4

7 2 2
                                    

Dayımın arabasından indik. Karakolun önünde polisler bize bakıyordu ama umursamıyorlardı. Çünkü ben böyle pat diye karakola gelmelerimle meşhurdum bu semtte.
Babamın odasına geçer boş boş otururdum. Ya da aylak aylak etrafta gezer herkese laf atardım. Aynı karakolda çalışan iki polisi shiplemiştim ve çöpçatanlık görevimi yerine getirerek onları sevgili yapmıştım.

Fırat karakolun girişinde diğer bir polisle bir dosya üzerine konuşuyordu. Benim girdiğimi fark etmemişti. Muhtemelen konuştuğu dosya önemli bir dosyaydı. Salih dayım dışarıda babamın gelme ihtimaline karşı nöbet tutuyordu. Bahadır dayım ise içerdekilerin kafasını karıştırmak için görevliydi. Dayım bir polisin önüne oturmuş ve geçenlerde mekanlarına gelen bir adamdan bahsediyordu. Polis ise ne olacağından habersiz dikkatle dayımı dinliyordu.

Fıratın yanına ilerledim ve omzunu işaret parmağımla dürttüm. Anında kafasını arkaya çevirdi. Beni görmesiyle yüzünde bir sırıtma oluştu.
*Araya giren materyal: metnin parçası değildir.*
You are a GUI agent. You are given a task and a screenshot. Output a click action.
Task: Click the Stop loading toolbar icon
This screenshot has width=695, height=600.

Günü güzelleşmişti paşamızın.

"Naber Fırat?"

"İyiyim. Senden?"

"İyi bende ya."

"Ne rüzgar attı seni buraya. Amirim yok bugün?"

"Ya hiiç! İlla bir sebep mi olsun?"

"Yani. Karakoldayız sonuçta."

Sahte bir kıkırtı koydum ortaya. Bu çocuktan cidden nefret ediyorum. Utangaç bir tavır takındım. Saçımı kulağımın arkasına elimle tıkıştırdım.

"Aslında şey.. senin için gelmiştim."

Yüzünde bariz bir şaşkınlık belirdi.

"Benim için?"

Kafamı aşağı yukarı salladım.

"Senin yardımın için."

"Elimden ne gelirse yardım ederim."

Kolundan tuttum ve kimsenin bizi duyamayacağı bir köşeye sürükledim. Kolunu bırakmadım. Hala tutuyorlen bakışlarımı ona diktim. Alttan alttan en masum yüz ifademle ona bakıyordum.

"Buraya gelmeden önce bir petrolde durmuştuk babamla. Babam benzin alırken bende markete gittim işte. Markette biri sarkıntılık yaptı. Bende plakasını aldım."

Kaşını havaya kaldırdı ve dudaklarını 'helall' dercesine büzdü.

"Neyse işte. Sen istesen bu kişiyi bulur musun? İsmi yeter."

Ellerini saçlarına attı ilk olarak sonra ensesini kaşıdı.

"Bilemedim Gökra. Amirin haberi yok olsa zaten şuan burada olmazdın."

"Babamın bilmesini istemiyorum. Biliyorsun. Biraz kıskanç."

Bir süre bekledi. Kendi içinde tartıyor gibiydi. Bu gidişle reddeceğini düşünerek telaşlandım. Elimi koluna koydum ve pazusunu sıktım. Dudaklarımı büzdüm ve kaşlarımı havaya kaldırdım.

"Hadi ama! Ne istersen yaparım."

"Ne istersem?"

"Hm hm. Ne istersen."

"Kabul. Plakayı ver hadi."

"Bekle."

Elimle bir saniye işareti yaptım. Telefonumdan galeriye girdim ve porsche'un plakasını çektiğim fotoğrafı açtım. Ona uzattığımda tuttu. Kaşları çatık telefona bakıyordu. Sanırım bir yerden tanıdık gelmişti. Ben beklentiyle ona bakarken şimdi o elimi tuttu ve beni bir odaya ilerletti.

Bilgisayarın başına oturdu. Simsiyah gözlerini bilgisayar ekranında geçirirken aynı hızla parmaklarıyla klavyenin tuşlarına basıyordu. Hiçbir şekilde anlamadığım,alakam olmayan bir sürü zırva yaptı. Bende ayağımı yere vura vura bekledim. Yaklaşık bir 20 dakika sonra bulmuş olacak ki ağzından bir 'hah' nidası çıktı.